Collected data:
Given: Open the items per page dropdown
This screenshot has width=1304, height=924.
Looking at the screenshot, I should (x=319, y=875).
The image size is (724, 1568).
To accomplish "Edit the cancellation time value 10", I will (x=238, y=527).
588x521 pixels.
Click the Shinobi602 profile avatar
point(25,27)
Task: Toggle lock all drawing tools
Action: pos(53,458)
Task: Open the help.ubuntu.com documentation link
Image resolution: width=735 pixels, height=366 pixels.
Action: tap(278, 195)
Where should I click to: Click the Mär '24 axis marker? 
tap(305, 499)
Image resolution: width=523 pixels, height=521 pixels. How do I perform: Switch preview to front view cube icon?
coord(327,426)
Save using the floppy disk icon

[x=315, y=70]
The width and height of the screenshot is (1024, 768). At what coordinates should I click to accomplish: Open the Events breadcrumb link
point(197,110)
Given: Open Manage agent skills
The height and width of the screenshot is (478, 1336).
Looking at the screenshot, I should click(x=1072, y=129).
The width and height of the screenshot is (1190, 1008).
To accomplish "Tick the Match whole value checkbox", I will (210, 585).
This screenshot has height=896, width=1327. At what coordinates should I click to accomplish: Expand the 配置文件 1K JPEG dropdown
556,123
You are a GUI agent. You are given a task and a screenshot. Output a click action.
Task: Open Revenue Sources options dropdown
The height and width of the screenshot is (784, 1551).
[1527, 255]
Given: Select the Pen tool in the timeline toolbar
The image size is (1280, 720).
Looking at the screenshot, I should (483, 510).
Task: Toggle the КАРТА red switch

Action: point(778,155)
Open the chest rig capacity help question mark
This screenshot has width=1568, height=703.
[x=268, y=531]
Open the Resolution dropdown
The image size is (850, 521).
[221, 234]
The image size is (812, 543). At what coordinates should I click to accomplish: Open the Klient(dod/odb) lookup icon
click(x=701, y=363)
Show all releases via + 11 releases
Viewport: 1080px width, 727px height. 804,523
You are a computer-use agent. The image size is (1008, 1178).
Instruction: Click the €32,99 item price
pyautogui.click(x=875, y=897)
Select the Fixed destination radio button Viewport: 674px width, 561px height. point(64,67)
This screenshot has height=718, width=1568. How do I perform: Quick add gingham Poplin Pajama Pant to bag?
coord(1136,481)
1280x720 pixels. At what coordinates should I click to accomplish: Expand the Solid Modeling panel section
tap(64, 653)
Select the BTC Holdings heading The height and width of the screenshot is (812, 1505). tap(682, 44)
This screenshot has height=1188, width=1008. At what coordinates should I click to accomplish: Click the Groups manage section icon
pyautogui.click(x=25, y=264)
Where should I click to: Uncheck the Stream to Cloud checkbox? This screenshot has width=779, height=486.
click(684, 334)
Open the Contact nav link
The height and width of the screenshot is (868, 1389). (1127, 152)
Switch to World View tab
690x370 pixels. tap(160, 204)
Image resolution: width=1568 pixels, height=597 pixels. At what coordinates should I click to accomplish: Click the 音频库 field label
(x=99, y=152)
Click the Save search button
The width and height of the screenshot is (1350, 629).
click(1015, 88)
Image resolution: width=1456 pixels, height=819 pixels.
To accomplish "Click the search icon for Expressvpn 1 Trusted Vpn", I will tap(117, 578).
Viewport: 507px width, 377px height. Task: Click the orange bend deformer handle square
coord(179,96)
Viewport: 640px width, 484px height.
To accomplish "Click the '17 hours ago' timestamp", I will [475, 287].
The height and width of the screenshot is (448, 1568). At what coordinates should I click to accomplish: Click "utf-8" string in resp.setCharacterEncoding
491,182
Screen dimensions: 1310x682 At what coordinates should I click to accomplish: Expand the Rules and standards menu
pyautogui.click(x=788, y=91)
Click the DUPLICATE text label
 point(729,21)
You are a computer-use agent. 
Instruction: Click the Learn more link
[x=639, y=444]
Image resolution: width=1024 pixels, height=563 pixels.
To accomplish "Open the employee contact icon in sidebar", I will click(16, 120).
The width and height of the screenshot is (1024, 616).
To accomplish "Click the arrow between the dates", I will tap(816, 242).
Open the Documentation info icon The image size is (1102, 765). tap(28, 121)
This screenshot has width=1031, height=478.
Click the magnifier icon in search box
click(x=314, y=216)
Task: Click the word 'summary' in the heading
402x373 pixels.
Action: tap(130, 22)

#### Goal of the exercise
Filter the lines above, keeping each one that contains the string "agent".

#### Solution to the exercise
Given: Open Manage agent skills
You are a GUI agent. You are given a task and a screenshot. Output a click action.
You are a computer-use agent. The image size is (1008, 1178).
You are a computer-use agent. 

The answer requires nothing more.